さて、問題はここから。今年の2月末、西オーストラリアにフィールドワークのために出張したのですが、その際に気がついたこと。
GPSから算出された速度と自動車のスピードメータに表示される速度が微妙にずれている
のです。正確にはGPSで算出された速度よりスピードメータの速度が数%ほど大きく表示されているのです。
別に1割2割違う、という話でもないので気にするような事でもないのですが移動時間の間の暇つぶしに少し理由を考えてみました。
まず、GPSから算出される速度について。GPSが正しく位置を測定していることはちゃんとナビゲータとして利用できることからはっきりしています。時間についても間違いようがないでしょう。そうなると考えられるのはポイントとしては正しく測定されているのに経路としては合っていない、ということ。つまり本当の経路は曲線なのにそれを折れ線で近似しているような状態でしょうか。でも曲線と折れ線を比べれば折れ線の方が短いはず。同じ時間で移動距離が短くなるなら折れ線になってしまうGPSのほうが遅い速度を示すはずです。
では問題はスピードメータにあるのでしょうか。
スピードメータ動作原理については気にしたこともなかったのですが、やはりどこかでタイヤの回転数を計測していて、それにタイヤの周囲長をかけ算して速度を算出しているのではないかと思います。(原理的にはジャイロセンサーを利用することも考えられますが、今のセンサーはどのくらいのレベルなのでしょうか。)
さて、タイヤの回転数を測定しているとしたらその測定値はかなり正確なはずで、こちらに問題があるとは考えにくい。一方で一回転ごとの移動距離の評価にはスリップがあればズレが生じます。もっと言えば、スリップがないとしてもタイヤの周囲長を正しく評価できるのでしょうか。単純に車の自重でタイヤが潰れるだけでタイヤが一回転したときの移動距離は加重無しのときの移動距離とは異なる、異なって短くなると思われます。タイヤの変形を考慮しない場合、実際の移動距離が短くなった分だけ速度を過大に評価するのではないでしょうか。

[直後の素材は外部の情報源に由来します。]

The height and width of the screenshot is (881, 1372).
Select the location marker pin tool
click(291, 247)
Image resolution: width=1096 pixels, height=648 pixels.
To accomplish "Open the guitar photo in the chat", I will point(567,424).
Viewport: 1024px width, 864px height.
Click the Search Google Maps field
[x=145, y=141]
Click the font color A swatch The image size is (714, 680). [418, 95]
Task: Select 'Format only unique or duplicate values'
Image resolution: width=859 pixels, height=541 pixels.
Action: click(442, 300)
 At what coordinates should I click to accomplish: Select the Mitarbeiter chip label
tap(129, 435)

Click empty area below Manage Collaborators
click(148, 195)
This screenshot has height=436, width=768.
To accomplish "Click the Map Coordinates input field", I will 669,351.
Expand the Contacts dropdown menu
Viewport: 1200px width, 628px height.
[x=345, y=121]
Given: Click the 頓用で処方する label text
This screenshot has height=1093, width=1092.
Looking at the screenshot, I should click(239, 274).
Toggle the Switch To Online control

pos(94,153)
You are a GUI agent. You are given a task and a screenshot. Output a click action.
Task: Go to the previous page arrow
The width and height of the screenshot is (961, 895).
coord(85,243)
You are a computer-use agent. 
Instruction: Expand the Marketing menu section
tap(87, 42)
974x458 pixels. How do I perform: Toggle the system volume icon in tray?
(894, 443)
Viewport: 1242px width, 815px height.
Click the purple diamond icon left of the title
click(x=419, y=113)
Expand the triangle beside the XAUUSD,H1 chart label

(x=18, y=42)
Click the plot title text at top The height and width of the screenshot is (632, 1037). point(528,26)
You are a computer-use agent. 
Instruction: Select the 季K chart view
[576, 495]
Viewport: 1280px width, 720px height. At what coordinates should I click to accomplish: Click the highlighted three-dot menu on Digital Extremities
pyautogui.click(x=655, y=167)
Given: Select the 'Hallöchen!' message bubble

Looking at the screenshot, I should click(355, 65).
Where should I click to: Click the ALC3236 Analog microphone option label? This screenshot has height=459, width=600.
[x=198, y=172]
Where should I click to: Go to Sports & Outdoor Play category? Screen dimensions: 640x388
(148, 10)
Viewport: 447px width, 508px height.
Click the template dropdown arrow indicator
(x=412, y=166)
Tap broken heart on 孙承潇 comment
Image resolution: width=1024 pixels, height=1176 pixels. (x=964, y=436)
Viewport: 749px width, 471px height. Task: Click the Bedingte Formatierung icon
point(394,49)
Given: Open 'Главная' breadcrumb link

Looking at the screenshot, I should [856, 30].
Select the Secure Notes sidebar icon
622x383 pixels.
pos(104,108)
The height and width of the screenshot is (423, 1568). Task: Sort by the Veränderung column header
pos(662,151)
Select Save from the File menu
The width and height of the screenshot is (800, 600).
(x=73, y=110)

タイヤの変形を正確に予測したり測定したりするのはかなり難しそうです。その一方で車のスピードを多少過大評価することに大きな問題はなさそうです。(過小評価だと「その気がないのにスピード違反」となってしまいますが。)そう考えると自動車メーカーは正確な速度を表示することよりも過小評価をさけて多少大きなスピードを表示するインセンティブがあるように思います。
さて、正解はどうなのか。私には確かめるすべはないのですが、まあそんな想像をしながらドライブの時間を過ごしたのでした。